Maria Sylvia – Eu sempre imaginei que havia algo por trás dessa
escolha de Alckmin. Por que a opção por uma pessoa tão inexpressiva –
sem carisma, sem ligações importantes em lugar nenhum – para
enfrentar um homem como Lula? Hoje está na cara. Alckmin foi
escolhido para perder.
Veja – Como assim?
Maria Sylvia – Aécio (Neves, governador de Minas Gerais) e Tasso
(Jereissati, presidente do PSDB) escolheram alguém para ser queimado.
O projeto do PSDB é para 2010. As chances de Alckmin são muito
pequenas porque, inclusive, o tucanato não vai se empenhar. Diz-se
que Lula não tem herdeiros, daí o "Lulécio", o Lula com Aécio.

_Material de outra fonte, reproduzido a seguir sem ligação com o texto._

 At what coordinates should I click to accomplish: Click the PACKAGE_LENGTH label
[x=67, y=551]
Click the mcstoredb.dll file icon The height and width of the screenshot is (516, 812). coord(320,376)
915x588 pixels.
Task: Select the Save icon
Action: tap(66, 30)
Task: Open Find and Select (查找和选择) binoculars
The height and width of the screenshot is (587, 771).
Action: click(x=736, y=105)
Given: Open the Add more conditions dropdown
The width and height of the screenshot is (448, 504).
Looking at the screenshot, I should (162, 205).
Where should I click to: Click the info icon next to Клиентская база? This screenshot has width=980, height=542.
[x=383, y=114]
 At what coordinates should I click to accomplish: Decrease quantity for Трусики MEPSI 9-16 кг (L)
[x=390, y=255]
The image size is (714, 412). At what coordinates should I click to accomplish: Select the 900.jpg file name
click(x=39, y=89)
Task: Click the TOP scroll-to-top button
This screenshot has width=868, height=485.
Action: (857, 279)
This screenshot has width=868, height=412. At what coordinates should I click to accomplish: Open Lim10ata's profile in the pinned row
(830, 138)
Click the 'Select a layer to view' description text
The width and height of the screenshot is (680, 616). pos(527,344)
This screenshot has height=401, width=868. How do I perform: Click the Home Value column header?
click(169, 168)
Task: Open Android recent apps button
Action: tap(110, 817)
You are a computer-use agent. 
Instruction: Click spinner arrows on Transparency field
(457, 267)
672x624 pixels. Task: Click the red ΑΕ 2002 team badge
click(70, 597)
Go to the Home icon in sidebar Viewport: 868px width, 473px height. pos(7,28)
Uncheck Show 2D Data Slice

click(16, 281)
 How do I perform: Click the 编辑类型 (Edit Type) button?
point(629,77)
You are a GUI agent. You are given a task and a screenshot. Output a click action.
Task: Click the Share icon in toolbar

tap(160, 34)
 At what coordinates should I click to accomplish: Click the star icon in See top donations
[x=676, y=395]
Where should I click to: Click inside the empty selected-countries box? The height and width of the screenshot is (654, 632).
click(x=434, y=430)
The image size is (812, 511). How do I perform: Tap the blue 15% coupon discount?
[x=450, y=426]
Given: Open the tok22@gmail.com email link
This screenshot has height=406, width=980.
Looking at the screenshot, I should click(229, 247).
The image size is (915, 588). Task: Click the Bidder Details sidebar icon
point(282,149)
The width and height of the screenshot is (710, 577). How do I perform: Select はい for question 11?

Meu
marido (o filósofo Roberto Romano) tem uma expressão muito adequada.
Afirma que os tucanos são primos do PT e que, no futuro, vão se
reunir em família e dividir o bolo. Acho que haverá um ajuntamento
entre Lula e esses dirigentes mais novos, como Aécio. O único
problema é o PMDB, um partido muito forte e oligárquico. O Brasil é
assim: de um lado, a força do governo federal; de outro, o poder das
oligarquias regionais. E quem congrega essas oligarquias é o PMDB.
Veja – A senhora já disse que tanto Lula como Geraldo Alckmin têm
traços autoritários. Quais os exemplos de autoritarismo dos dois
candidatos?
Maria Sylvia – Em Lula, há exemplos todo dia, como nessa frase de que
é fácil governar para pobre. Porque, segundo ele, pobre não protesta
– então, é fácil de dominar. Em Alckmin, o exemplo fundamental ainda
é sua atitude na pré-candidatura. Ele disse: "Eu quero ser candidato,
e é para já" – apesar de todas as indicações de que ele não ganharia
a eleição.
Veja – A senhora acredita que, em caso de vitória por larga margem de
votos no primeiro turno, Lula se sentiria tentado a governar
desprezando as instituições e dialogando diretamente com as massas,
como sugeriu o ex-petista e também candidato a presidente, Cristovam
Buarque?
Maria Sylvia – Acho possível, mas não temos muito que fazer, só
rezar. Essa reeleição do Lula é perigosa. Há um vazio político muito
grande. Toda uma geração está deixando a vida política e não há uma
nova para assumir esse posto. Entre os partidos, só vejo o PV, do
Fernando Gabeira, e o PSOL.
Veja – Mas o PSOL, além de uma visão de mundo ultrapassada, traz
alguns vícios idênticos aos do PT.
Maria Sylvia – Sei disso. Sei que há também demagogia e oportunismo,
todos os males da política brasileira. Mas é preciso que um partido
de oposição sobreviva. O PMDB não vai fazer oposição, é visceralmente
conciliador. O PSDB está mostrando a cara: concilia também, e muito.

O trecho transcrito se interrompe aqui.